A stream processing application can be defined with zero, one, or more consistent regions. You can define the start of a consistent region with the @consistent annotation on an operator. InfoSphere Streams then determines the scope of the consistent region automatically, but you can reduce the scope of the region with the @autonomous annotation. Your application must include one new JobControlPlane operator that coordinates the draining and resetting of the operators in the consistent regions.

When a subgraph is a consistent region, InfoSphere Streams enables the operators in that region to drain and reset. When a region is draining, it establishes logical divisions in the output streams of each operator in the region. A drain is successful when all operators in the region establish a logical division in their output streams, and when all tuples before the logical division are processed in their input streams. If a drain is successful, it means that all operators in the region consumed all input streams up until the established logical division. While the region is draining or resetting, operators in the region that completed their draining or resetting cannot submit new tuples. This behavior means that the tuple flow within the subgraph briefly stops while the region is draining or resetting.
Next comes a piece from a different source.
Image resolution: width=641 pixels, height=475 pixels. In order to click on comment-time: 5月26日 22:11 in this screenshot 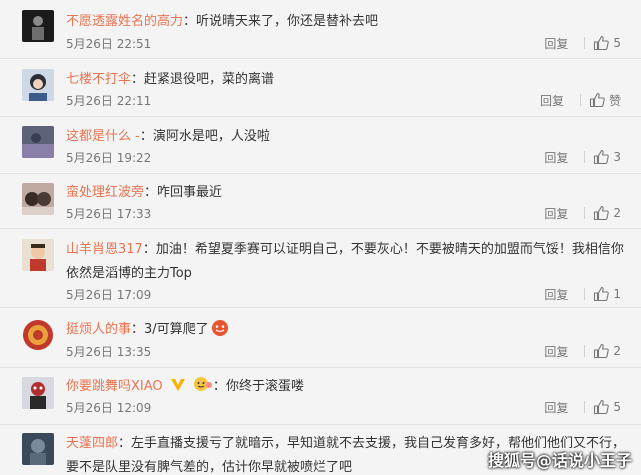, I will do `click(109, 101)`.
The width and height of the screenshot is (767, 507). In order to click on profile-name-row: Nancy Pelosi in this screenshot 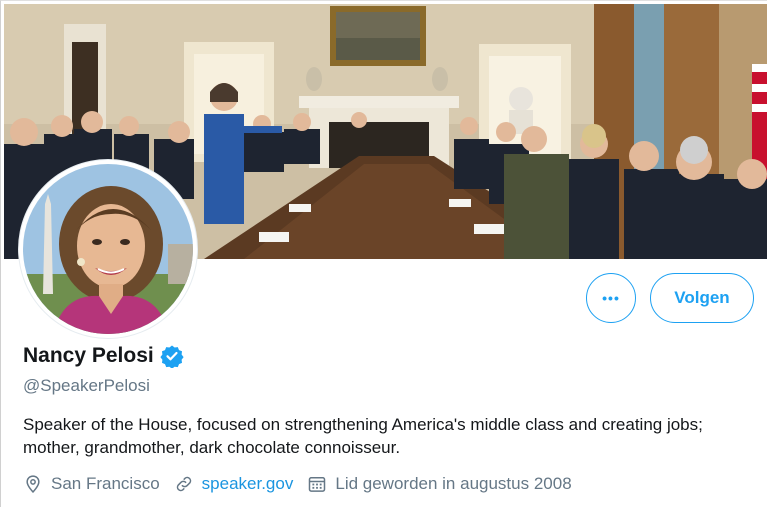, I will do `click(104, 356)`.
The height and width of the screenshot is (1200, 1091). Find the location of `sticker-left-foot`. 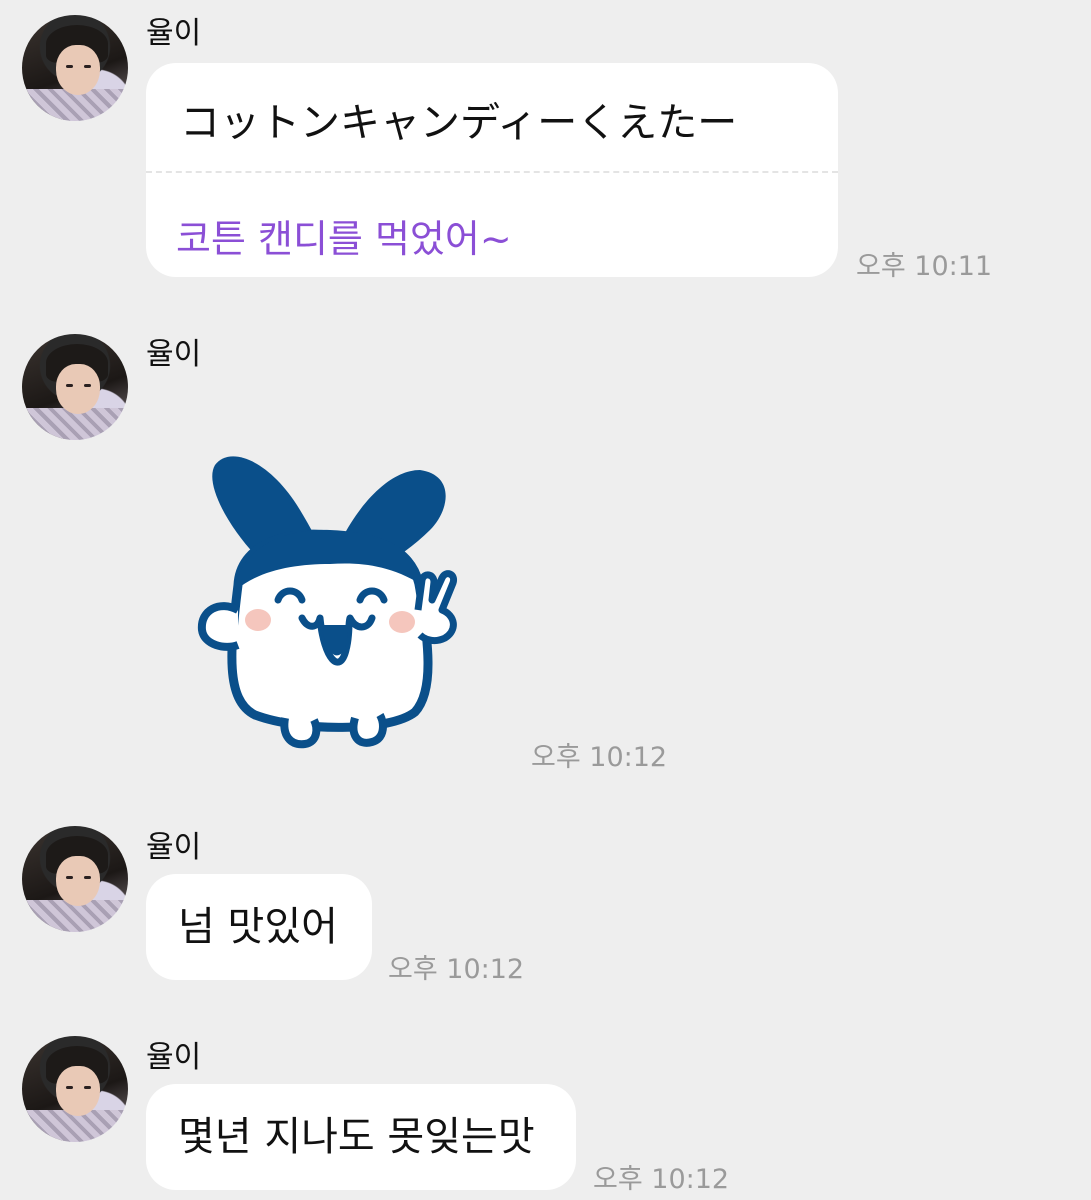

Operators in a consistent region do not process or submit final punctuation markers. When final markers are received or submitted, that punctuation is silently dropped by the InfoSphere Streams instance.

Note: Applications with consistent regions must use the TCP transport.
Note: Processing Elements with operators that reside in a consistent region startup with a Java virtual machine. As a result, applications with consistent regions are expected to consume more memory than applications without consistent regions.